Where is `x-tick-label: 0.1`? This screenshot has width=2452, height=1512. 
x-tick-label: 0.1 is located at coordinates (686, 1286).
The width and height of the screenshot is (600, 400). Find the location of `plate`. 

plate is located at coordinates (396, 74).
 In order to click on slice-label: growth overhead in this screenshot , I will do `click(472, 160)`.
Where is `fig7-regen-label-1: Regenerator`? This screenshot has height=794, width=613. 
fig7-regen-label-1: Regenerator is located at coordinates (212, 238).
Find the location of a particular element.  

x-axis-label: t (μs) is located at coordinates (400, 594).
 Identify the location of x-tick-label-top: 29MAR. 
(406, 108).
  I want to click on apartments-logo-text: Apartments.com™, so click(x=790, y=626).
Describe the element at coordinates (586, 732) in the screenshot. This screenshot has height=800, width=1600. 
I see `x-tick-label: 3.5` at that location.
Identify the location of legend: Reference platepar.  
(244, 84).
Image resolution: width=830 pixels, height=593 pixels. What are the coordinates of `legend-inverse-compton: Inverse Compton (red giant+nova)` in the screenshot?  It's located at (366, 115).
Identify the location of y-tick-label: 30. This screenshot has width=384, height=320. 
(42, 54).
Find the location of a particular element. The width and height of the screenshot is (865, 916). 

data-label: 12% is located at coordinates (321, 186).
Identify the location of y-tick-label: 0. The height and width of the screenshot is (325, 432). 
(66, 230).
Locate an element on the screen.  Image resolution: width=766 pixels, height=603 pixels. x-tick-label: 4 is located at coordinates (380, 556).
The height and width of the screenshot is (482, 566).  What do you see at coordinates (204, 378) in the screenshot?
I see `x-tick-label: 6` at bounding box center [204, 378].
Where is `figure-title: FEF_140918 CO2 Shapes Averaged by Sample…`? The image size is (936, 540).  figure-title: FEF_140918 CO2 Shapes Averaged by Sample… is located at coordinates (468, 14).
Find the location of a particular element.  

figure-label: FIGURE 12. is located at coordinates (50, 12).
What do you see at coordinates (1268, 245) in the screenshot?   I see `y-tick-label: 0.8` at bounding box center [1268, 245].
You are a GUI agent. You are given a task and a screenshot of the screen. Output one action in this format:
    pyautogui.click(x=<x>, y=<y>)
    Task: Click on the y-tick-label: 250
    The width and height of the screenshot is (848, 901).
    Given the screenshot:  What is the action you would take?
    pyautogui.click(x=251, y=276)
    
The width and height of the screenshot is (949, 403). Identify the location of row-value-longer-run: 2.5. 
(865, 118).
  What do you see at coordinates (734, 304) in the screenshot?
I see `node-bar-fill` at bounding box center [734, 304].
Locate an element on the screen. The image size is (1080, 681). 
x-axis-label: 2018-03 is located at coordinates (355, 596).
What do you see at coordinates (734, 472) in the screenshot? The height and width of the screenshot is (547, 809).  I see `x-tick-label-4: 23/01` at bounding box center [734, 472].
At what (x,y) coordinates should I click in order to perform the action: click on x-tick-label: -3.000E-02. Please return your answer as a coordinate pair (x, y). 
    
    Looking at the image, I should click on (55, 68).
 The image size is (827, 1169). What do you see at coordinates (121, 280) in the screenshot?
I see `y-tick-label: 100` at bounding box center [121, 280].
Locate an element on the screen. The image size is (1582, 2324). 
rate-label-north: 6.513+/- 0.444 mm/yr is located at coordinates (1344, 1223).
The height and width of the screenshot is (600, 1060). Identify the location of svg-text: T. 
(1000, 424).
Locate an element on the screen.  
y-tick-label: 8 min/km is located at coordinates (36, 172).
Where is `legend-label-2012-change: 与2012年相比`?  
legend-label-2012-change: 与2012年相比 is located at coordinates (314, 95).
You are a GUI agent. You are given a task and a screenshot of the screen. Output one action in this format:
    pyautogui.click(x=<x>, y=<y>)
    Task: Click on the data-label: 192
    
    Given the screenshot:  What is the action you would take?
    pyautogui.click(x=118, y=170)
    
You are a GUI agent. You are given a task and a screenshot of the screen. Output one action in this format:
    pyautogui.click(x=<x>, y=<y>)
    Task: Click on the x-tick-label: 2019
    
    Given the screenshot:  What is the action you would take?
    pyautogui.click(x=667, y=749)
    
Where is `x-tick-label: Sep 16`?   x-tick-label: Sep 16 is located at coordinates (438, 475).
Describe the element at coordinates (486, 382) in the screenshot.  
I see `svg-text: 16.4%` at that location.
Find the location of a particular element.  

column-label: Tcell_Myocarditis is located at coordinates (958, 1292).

=== Task objective ===
Copy the listing above word for word, from its first line to its last.

=== Reply to the task ===
Where is `x-tick-label: 0.1`? This screenshot has width=2452, height=1512. 
x-tick-label: 0.1 is located at coordinates (686, 1286).
The width and height of the screenshot is (600, 400). Find the location of `plate`. 

plate is located at coordinates (396, 74).
 In order to click on slice-label: growth overhead in this screenshot , I will do `click(472, 160)`.
Where is `fig7-regen-label-1: Regenerator`? This screenshot has height=794, width=613. 
fig7-regen-label-1: Regenerator is located at coordinates (212, 238).
Find the location of a particular element.  

x-axis-label: t (μs) is located at coordinates (400, 594).
 Identify the location of x-tick-label-top: 29MAR. 
(406, 108).
  I want to click on apartments-logo-text: Apartments.com™, so click(x=790, y=626).
Describe the element at coordinates (586, 732) in the screenshot. This screenshot has height=800, width=1600. 
I see `x-tick-label: 3.5` at that location.
Identify the location of legend: Reference platepar.  
(244, 84).
Image resolution: width=830 pixels, height=593 pixels. What are the coordinates of `legend-inverse-compton: Inverse Compton (red giant+nova)` in the screenshot?  It's located at (366, 115).
Identify the location of y-tick-label: 30. This screenshot has width=384, height=320. 
(42, 54).
Find the location of a particular element. The width and height of the screenshot is (865, 916). 

data-label: 12% is located at coordinates (321, 186).
Identify the location of y-tick-label: 0. The height and width of the screenshot is (325, 432). 
(66, 230).
Locate an element on the screen.  Image resolution: width=766 pixels, height=603 pixels. x-tick-label: 4 is located at coordinates (380, 556).
The height and width of the screenshot is (482, 566).  What do you see at coordinates (204, 378) in the screenshot?
I see `x-tick-label: 6` at bounding box center [204, 378].
Where is `figure-title: FEF_140918 CO2 Shapes Averaged by Sample…`? The image size is (936, 540).  figure-title: FEF_140918 CO2 Shapes Averaged by Sample… is located at coordinates (468, 14).
Find the location of a particular element.  

figure-label: FIGURE 12. is located at coordinates (50, 12).
What do you see at coordinates (1268, 245) in the screenshot?   I see `y-tick-label: 0.8` at bounding box center [1268, 245].
You are a GUI agent. You are given a task and a screenshot of the screen. Output one action in this format:
    pyautogui.click(x=<x>, y=<y>)
    Task: Click on the y-tick-label: 250
    The width and height of the screenshot is (848, 901).
    Given the screenshot:  What is the action you would take?
    pyautogui.click(x=251, y=276)
    
The width and height of the screenshot is (949, 403). Identify the location of row-value-longer-run: 2.5. 
(865, 118).
  What do you see at coordinates (734, 304) in the screenshot?
I see `node-bar-fill` at bounding box center [734, 304].
Locate an element on the screen. The image size is (1080, 681). 
x-axis-label: 2018-03 is located at coordinates (355, 596).
What do you see at coordinates (734, 472) in the screenshot? The height and width of the screenshot is (547, 809).  I see `x-tick-label-4: 23/01` at bounding box center [734, 472].
At what (x,y) coordinates should I click in order to perform the action: click on x-tick-label: -3.000E-02. Please return your answer as a coordinate pair (x, y). 
    
    Looking at the image, I should click on (55, 68).
 The image size is (827, 1169). What do you see at coordinates (121, 280) in the screenshot?
I see `y-tick-label: 100` at bounding box center [121, 280].
Locate an element on the screen. The image size is (1582, 2324). 
rate-label-north: 6.513+/- 0.444 mm/yr is located at coordinates (1344, 1223).
The height and width of the screenshot is (600, 1060). Identify the location of svg-text: T. 
(1000, 424).
Locate an element on the screen.  
y-tick-label: 8 min/km is located at coordinates (36, 172).
Where is `legend-label-2012-change: 与2012年相比`?  
legend-label-2012-change: 与2012年相比 is located at coordinates (314, 95).
You are a GUI agent. You are given a task and a screenshot of the screen. Output one action in this format:
    pyautogui.click(x=<x>, y=<y>)
    Task: Click on the data-label: 192
    
    Given the screenshot:  What is the action you would take?
    pyautogui.click(x=118, y=170)
    
You are a GUI agent. You are given a task and a screenshot of the screen. Output one action in this format:
    pyautogui.click(x=<x>, y=<y>)
    Task: Click on the x-tick-label: 2019
    
    Given the screenshot:  What is the action you would take?
    pyautogui.click(x=667, y=749)
    
Where is `x-tick-label: Sep 16`?   x-tick-label: Sep 16 is located at coordinates (438, 475).
Describe the element at coordinates (486, 382) in the screenshot.  
I see `svg-text: 16.4%` at that location.
Find the location of a particular element.  

column-label: Tcell_Myocarditis is located at coordinates (958, 1292).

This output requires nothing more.